**What is being asked:** Copy everything from the start of the records down to the line containing "(146, 1022).", switching "Locate an element" to "Find an element" and leaving all else unchanged.

**Dataset entries:**
:::

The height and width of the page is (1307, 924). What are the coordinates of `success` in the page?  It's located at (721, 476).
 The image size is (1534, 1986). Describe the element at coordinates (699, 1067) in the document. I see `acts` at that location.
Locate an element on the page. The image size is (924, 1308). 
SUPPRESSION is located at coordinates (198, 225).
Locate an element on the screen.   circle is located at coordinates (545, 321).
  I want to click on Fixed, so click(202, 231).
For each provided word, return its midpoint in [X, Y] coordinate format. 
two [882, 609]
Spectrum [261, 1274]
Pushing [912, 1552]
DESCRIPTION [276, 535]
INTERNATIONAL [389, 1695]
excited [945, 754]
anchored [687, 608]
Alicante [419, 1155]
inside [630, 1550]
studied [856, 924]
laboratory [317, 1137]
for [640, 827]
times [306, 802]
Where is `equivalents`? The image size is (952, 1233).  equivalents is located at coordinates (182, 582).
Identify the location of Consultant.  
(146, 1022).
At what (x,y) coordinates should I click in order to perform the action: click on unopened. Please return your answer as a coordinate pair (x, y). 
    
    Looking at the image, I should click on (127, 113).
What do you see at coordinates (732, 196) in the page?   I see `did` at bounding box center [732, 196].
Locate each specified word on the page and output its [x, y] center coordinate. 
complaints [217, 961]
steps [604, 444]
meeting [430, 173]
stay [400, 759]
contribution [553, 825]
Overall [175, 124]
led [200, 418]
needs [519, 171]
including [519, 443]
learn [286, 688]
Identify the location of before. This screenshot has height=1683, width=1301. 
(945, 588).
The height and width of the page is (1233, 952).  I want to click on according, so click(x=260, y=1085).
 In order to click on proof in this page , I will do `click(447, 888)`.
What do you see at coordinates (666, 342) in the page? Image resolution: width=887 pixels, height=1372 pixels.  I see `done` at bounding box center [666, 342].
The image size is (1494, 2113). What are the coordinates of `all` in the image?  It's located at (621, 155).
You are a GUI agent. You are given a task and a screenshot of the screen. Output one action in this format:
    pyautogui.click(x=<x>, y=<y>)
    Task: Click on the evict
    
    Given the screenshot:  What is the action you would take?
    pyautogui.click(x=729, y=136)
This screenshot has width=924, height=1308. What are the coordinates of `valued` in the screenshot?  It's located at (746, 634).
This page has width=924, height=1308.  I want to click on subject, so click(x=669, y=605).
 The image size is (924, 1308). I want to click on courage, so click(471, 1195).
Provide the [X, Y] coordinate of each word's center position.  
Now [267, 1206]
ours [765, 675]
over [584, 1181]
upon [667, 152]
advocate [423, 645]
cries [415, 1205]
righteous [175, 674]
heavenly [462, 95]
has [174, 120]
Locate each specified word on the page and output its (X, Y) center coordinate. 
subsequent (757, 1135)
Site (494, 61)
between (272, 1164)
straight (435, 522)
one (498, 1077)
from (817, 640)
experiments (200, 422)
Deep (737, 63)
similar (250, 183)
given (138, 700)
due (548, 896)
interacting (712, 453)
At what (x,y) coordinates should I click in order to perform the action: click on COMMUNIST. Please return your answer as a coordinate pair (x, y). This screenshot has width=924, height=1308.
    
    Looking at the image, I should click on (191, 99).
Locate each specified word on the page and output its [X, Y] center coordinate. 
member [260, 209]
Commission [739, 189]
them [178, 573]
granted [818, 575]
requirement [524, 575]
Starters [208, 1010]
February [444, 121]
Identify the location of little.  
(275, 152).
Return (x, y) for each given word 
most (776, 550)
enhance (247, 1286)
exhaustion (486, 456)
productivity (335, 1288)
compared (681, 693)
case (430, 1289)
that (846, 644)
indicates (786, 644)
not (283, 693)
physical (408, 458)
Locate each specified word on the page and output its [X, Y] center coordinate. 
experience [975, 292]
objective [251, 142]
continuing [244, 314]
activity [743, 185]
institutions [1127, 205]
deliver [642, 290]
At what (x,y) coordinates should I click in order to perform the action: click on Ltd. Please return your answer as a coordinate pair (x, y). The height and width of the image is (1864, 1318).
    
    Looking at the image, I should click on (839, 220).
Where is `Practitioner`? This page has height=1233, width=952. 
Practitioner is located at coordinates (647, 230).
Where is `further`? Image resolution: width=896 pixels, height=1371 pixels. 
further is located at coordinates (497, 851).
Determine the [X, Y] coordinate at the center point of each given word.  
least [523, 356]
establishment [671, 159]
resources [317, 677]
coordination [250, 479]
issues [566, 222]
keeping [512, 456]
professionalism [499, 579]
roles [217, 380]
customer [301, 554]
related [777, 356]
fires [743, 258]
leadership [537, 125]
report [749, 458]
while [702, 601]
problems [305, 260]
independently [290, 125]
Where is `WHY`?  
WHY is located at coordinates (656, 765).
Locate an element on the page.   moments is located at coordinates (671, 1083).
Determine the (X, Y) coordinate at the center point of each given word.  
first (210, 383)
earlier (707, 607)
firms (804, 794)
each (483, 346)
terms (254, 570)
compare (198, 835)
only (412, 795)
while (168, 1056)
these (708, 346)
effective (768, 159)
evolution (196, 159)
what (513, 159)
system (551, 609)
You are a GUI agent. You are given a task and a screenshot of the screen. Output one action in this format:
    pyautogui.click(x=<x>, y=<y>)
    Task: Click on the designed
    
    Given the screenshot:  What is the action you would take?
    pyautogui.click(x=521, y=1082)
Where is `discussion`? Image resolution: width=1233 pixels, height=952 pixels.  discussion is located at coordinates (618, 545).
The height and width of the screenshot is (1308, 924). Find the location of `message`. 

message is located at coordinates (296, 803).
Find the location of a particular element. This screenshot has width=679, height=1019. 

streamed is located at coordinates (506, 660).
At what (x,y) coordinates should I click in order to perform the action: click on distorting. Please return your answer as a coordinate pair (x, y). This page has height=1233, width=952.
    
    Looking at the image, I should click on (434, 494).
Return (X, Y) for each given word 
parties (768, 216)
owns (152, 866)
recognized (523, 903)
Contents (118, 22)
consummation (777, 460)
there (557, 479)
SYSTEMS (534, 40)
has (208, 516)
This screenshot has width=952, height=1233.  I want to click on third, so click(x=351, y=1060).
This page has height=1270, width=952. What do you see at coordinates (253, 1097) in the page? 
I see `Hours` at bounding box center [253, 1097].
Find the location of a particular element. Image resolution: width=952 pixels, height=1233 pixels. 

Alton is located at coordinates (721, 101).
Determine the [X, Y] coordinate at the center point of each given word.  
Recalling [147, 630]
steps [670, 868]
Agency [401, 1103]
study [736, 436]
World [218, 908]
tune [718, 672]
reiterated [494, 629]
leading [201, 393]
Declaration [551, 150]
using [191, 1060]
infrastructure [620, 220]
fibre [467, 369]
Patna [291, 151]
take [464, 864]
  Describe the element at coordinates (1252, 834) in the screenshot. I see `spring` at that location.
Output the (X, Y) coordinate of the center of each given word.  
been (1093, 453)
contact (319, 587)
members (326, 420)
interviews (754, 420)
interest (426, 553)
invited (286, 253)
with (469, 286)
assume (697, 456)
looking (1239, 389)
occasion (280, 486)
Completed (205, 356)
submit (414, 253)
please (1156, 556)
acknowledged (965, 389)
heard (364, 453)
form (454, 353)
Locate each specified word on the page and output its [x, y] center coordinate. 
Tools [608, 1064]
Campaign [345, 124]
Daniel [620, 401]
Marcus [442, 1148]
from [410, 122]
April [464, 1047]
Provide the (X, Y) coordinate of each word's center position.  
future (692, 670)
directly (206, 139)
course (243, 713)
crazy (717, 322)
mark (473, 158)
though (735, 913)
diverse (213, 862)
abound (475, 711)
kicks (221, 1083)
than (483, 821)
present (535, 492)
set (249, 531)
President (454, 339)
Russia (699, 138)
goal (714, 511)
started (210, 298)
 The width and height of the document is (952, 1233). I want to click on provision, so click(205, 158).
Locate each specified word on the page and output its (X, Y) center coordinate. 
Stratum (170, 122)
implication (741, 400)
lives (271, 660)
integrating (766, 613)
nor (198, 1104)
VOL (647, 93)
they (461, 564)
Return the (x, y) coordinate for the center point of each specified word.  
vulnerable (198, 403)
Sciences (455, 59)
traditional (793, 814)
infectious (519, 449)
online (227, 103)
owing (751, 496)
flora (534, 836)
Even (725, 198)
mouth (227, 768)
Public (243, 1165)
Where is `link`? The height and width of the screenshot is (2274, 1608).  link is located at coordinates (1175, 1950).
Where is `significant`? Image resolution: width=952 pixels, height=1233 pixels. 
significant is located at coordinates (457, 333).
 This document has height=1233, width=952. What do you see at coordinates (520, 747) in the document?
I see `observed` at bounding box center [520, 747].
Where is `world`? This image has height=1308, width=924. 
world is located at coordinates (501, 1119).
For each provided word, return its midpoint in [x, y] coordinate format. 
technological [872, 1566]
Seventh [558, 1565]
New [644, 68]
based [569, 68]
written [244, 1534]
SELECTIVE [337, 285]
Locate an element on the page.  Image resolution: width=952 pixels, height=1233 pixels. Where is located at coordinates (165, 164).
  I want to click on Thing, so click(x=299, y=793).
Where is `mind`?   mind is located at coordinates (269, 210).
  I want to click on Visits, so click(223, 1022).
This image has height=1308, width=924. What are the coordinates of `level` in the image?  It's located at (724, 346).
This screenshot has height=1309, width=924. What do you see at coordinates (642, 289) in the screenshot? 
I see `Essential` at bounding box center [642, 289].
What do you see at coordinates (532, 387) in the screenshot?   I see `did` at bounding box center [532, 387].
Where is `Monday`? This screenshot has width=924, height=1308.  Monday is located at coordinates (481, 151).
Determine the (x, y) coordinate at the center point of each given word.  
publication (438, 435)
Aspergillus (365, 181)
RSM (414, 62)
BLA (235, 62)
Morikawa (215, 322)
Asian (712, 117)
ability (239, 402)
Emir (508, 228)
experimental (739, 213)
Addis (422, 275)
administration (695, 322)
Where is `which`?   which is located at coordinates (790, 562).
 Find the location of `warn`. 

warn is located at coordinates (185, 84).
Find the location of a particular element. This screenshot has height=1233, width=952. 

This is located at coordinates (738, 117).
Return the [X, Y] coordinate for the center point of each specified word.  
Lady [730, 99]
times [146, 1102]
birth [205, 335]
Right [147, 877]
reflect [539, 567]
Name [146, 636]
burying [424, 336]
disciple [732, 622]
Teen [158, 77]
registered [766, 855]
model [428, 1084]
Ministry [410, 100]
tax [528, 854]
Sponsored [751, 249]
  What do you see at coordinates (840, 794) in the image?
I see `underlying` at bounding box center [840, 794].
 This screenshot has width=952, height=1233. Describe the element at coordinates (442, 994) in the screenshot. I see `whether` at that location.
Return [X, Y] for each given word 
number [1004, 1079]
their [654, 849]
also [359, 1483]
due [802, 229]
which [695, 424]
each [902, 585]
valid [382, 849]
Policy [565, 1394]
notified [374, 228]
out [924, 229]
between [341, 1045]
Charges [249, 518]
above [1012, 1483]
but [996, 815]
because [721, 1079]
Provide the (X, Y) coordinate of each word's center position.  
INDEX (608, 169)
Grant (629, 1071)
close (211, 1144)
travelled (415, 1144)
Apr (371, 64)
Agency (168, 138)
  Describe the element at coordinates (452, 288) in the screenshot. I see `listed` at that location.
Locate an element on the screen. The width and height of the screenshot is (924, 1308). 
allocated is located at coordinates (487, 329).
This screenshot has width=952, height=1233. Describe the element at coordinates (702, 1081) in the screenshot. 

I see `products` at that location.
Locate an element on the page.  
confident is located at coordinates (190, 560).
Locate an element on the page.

:::

**Exercise answer:**
The height and width of the page is (1307, 924). What are the coordinates of `success` in the page?  It's located at (721, 476).
 The image size is (1534, 1986). Describe the element at coordinates (699, 1067) in the document. I see `acts` at that location.
Find an element on the page. The image size is (924, 1308). 
SUPPRESSION is located at coordinates (198, 225).
Find an element on the screen.   circle is located at coordinates (545, 321).
  I want to click on Fixed, so click(202, 231).
For each provided word, return its midpoint in [X, Y] coordinate format. 
two [882, 609]
Spectrum [261, 1274]
Pushing [912, 1552]
DESCRIPTION [276, 535]
INTERNATIONAL [389, 1695]
excited [945, 754]
anchored [687, 608]
Alicante [419, 1155]
inside [630, 1550]
studied [856, 924]
laboratory [317, 1137]
for [640, 827]
times [306, 802]
Where is `equivalents`? The image size is (952, 1233).  equivalents is located at coordinates (182, 582).
Identify the location of Consultant.  
(146, 1022).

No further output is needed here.